Your example (256*256) would result in the "25-bit" number 65536. Then, bits 0-6 are dropped and you get 512.

If you multiply for instance 257*256 you get 65792 (0x10100). Now drop bits 0-6 to get 514 -- this number is used for accumulation. However, if it were to be passed to the second stage, an additional 4 bits are dropped and the result is 32, which is then multiplied by 12 bits from the scale matrix.

As a side note, the second pass probably uses 13 bits from the previous result and 12 bits from the scale matrix because a) they wanted to use the same circuit design again and b) just a guess, but the additional bit was more accurate/helpful when used for the previous result, not the scale matrix.

3

(46 replies, posted in CPU (including GTE, MDEC, DMA and interrupts))

In IDCT.circ, the DFF straight below RES00 doesn't get the clock; if you fix that, the circuit should work (I only tested a few cases, though)!

The RISC core is actually an LR33300 from LSI; here are the first four chapters of its manual: http://www.sm.luth.se/csee/courses/smd/D0013E/manual/
Unfortunately, I couldn't find the rest online anywhere. However, the "L64360" uses the same RISC core and describes a few of its registers; the mysterious register 0xfffe0130 is explained on page 14-7 of the manual. I tested a few of its bits a while back, and it definitely is the same register. For example, I could turn "load scheduling" on and off with bit 16.

5

(46 replies, posted in CPU (including GTE, MDEC, DMA and interrupts))

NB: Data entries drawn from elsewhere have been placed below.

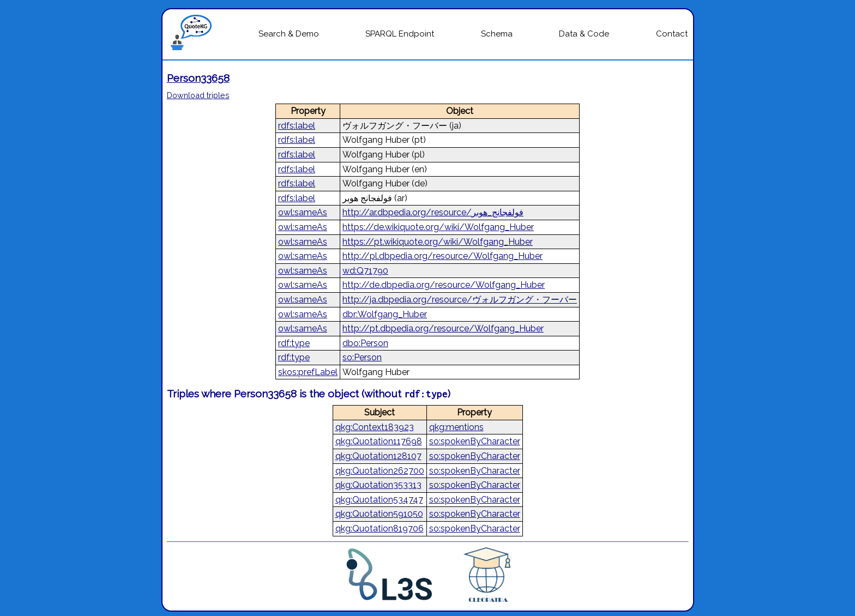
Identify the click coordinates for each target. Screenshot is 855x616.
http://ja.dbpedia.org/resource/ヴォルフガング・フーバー (460, 299)
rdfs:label (297, 125)
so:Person (362, 357)
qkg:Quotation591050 (379, 514)
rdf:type (294, 343)
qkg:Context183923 (375, 427)
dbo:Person (365, 343)
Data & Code (584, 34)
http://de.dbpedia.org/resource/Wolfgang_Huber (443, 285)
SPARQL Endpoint (400, 34)
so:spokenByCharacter (474, 441)
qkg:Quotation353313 (378, 485)
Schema (497, 34)
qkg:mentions (456, 427)
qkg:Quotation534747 (379, 499)
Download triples (198, 95)
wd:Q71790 (365, 270)
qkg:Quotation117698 (378, 441)
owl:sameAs (303, 212)
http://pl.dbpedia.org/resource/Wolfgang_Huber (442, 256)
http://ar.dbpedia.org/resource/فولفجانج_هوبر (433, 212)
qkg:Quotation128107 (378, 456)
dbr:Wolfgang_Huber (384, 314)
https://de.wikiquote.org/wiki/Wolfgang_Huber (438, 227)
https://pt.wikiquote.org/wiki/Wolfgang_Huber (437, 241)
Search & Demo (288, 34)
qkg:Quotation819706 (380, 528)
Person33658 (198, 78)
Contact (672, 34)
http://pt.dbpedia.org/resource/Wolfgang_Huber (443, 328)
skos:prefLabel (308, 372)
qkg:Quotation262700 (380, 470)
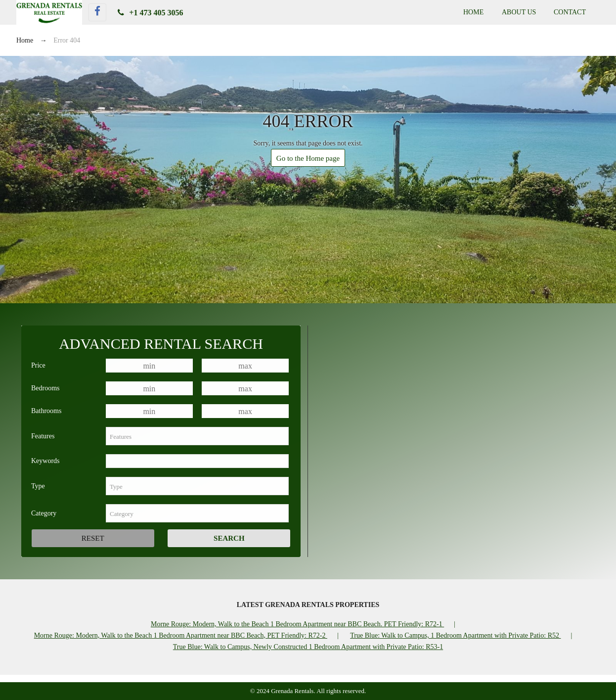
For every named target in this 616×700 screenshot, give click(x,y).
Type (38, 486)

I THINK that I understood the multiplication algorithm that was used in the IDCT multiplier, and at least the bottom part of the circuit (MUX ARRAYS CONTROL and MUX ARRAYS, as well as the very bottom of the multiplication tree). I'll just write down my thoughts, so it might not be the best explanation. Also, I didn't yet think about fixed-point or negative numbers, so there might still be some aspects missing.

The algorithm leverages the fact that you can express every product of an N-bit number A and an M-bit number B as the sum of ceil(N/2) (possibly negative) terms of B. For example, assume that N=4 and M arbitrary. Then every possible product can be written as sum of N/2=2 terms:

0 * B = 0 * B
1 * B = 1 * B
2 * B = (4 - 2) * B
3 * B = (4 - 1) * B
4 * B = 4 * B
...
13 * B = (-4 + 1) * B,   + 16 * B is assumed
...

The circuit looks at bit triples at a distance of two bits each (i.e. they overlap by 1 bit) to achieve this; a -1th bit of 0 is assumed. Each 12-bit number has 12/2=6 of these triples that correspond to the the 12/2=6 14-bit outputs L0-L5 of MUXs. Each triple represents a factor that Ln gets multiplied with:

000 := 0
001 := 1
010 := 1
011 := 2
100 := -2
101 := -1
110 := -1
111 := "-0"

MUX ARRAYS CONTROL looks at the triples and multiplies the input by 2 (shifts it by 1) if necessary (Ln_D1,2) - that's why Ln is 14 bits long. If all bits are 0 or 1, the input is treated as -1 (all 1s). Apart from MUX ARRAYS CONTROL the 2nd bit is used to get the complement of the input (all triples with the 2nd bit = 1 have a negative factor; Ln_C1,2). This fits perfectly with the chart above. Observe that for the 2's complement, there's still a +1 missing; that one is in the multiplier tree: if for a triple, the associated factor is negative or zero (because then the input = -1), +1 is added. This is checked by the 12-OAIs. 

In the end, L0-L5 get summed up to get the final result; each Ln has the actual value (Ln << 2*n). Here's an example for our 4-bit numbers:

13 * B = 1101b * B => assume implicit -1th bit: 1101.0
divide into overlapping triples:
L0:   010 := 1 * B
L1: 110   := (-1 * B)
=> ((L0 << 0) + (L1 << 2)) =  (1 - (1 << 2)) * B = (1 - 4) * B = -3 * B; +16 * B is assumed so = 13*B

However, I still don't know how the tree is working exactly (especially as there are still errors in the Logisim circuit). There's not enough levels to allow for all additions, so that's probably what the WS elements are for. The AND_FLAG input (as I think nocash has already mentioned) serves to initialize the accumulation operation if it is 0; if it is 1, the result of the multiplication is added to the result of the multiplication one cycle before. I think one multiplication needs 2? cycles, but being pipelined each cycle a result is output and accumulated.